Chewable tablets and sprinkle capsules

24
Q

Consider the benefits and the risks of rectal administration in paediatrics.

A

Wide variability in the rate and extent of absorption in children
Inflexibility of fixed dose.
Not promoted for paediatrics

25
Q

Consider the benefits and the risks of transdermal administration in paediatrics.

A

Stratum corneum is fully developed at birth ad similar permeability to adults.
Preterm Neonates have underdeveloped epidermal barrier and are at risk for excessive absorption.

26
Q

Consider the benefits and the risks of parenteral administration in paediatrics.

A

IM injection absorption is erratic in Neonates (small muscle mass, inadequate perfussion)
Amount of volume directly related with discomfort (too small=isotonic, too large= multiple injection)

27
Q

Consider the benefits and the risks of pulmonary administration in paediatrics.

A

Effective in pediatrics for local but systemic needs to be studied more.

28
Q

What are important factors in the elopement of dosage forms for pediatrics?

A

Smell, taste, texture, and aftertaste

Cherry, orange, strawberry and bubblegum are most common

29
Q

What is the critical void in pediatric drug therapies that remains?

A

Effective drug delivery systems

30
Q

Define Geriatric Pharmaceutics.

A

Branch of pharmaceutical science specific to the use of medications in the elderly, including dosage forms, pharmacokinetics/pharmacodynamics and special medicinal needs appropriate to aging patients/consumers

31
Q

Old age is defined as “advanced years of life when strength and vigor decline”. What are the official are classifications?

A

Young-old group: 65-74 yrs
Middle-old group: 75-84 yrs
Old-old group: over 85 yrs

32
Q

What is the issue with enteric-coated formulations in elderly patients?

A

There is a decrease in gastric secretion, raising the pH, resulting in premature dissolution.
Elevated pH can also lead to incomplete absorption of weakly acidic compounds

33
Q

What attribute to increase half-life of drugs through the liver in elderly patients?

A

Decreased hepatic blood flo, liver size and Phase 1 metabolism.
Increased incidence of liver dysfunction

34
Q

What else will increase the half life due to slowed elimination?

A

Renal function deterioration

35
Q

What are three physical limitations unique to the geriatric population that can interfere with effective drug delivery?

Raw data -

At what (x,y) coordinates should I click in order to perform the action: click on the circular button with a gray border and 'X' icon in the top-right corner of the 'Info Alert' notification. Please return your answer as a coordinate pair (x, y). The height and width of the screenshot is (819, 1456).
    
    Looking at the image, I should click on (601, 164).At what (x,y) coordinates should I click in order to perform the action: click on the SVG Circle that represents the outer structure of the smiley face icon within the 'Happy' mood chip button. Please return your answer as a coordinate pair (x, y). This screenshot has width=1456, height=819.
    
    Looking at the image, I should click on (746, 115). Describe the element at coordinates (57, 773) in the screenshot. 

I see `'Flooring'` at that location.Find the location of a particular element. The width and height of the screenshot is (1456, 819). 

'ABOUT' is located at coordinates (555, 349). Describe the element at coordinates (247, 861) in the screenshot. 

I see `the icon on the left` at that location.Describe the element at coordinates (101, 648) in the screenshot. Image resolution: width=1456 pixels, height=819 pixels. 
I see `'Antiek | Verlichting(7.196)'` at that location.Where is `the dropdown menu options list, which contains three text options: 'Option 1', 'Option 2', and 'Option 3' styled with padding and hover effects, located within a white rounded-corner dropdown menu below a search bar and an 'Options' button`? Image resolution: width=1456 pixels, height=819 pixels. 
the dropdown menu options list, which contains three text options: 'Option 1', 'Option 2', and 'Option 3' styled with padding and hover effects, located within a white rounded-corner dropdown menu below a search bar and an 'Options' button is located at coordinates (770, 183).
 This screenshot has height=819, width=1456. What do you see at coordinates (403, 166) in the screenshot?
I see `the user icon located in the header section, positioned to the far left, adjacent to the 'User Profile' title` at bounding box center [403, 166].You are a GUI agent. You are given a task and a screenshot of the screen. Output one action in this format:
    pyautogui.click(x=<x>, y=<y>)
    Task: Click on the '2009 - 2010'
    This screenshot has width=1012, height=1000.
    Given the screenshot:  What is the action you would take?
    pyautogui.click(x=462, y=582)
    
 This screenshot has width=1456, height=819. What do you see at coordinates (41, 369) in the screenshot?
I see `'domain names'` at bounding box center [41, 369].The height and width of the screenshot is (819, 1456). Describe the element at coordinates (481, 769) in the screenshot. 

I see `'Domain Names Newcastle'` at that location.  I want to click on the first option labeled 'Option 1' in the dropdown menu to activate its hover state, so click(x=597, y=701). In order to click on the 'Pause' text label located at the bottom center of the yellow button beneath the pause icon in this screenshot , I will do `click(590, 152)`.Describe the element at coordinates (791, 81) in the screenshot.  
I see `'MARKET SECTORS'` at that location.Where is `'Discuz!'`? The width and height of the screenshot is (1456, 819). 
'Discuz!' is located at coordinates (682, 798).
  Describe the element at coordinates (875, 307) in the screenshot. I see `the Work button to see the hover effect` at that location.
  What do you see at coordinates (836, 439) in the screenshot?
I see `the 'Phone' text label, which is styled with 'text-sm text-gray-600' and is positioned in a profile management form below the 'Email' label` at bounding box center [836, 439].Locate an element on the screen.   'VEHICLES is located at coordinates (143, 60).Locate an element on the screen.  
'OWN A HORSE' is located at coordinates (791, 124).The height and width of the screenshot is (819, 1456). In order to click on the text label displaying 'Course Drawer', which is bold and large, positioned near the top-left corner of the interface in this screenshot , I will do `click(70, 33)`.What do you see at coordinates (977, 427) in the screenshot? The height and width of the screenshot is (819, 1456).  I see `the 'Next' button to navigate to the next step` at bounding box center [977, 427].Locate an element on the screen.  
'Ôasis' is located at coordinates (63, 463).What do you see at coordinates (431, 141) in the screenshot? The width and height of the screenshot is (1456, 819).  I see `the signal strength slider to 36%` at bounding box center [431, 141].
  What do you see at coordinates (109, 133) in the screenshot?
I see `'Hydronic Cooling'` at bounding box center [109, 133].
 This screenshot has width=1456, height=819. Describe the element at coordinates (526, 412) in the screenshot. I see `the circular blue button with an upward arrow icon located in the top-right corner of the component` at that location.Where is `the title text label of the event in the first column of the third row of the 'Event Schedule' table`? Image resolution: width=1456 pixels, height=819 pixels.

Activity 1 - Which routes of administration in paediatrics do the pharmaceutics flashcards ask to weigh benefits and risks for?
Activity 2 - In the pharmaceutics flashcards, what age range defines the middle-old group?
Activity 3 - Transcribe the pharmaceutics flashcards word for word, everything from "Define Geriatric Pharmaceutics." down to "official are classifications?".

Expected answer 1 - Rectal, transdermal, parenteral, and pulmonary administration.

Expected answer 2 - 75-84 years.

Expected answer 3 -
Define Geriatric Pharmaceutics.

A

Branch of pharmaceutical science specific to the use of medications in the elderly, including dosage forms, pharmacokinetics/pharmacodynamics and special medicinal needs appropriate to aging patients/consumers

31
Q

Old age is defined as “advanced years of life when strength and vigor decline”. What are the official are classifications?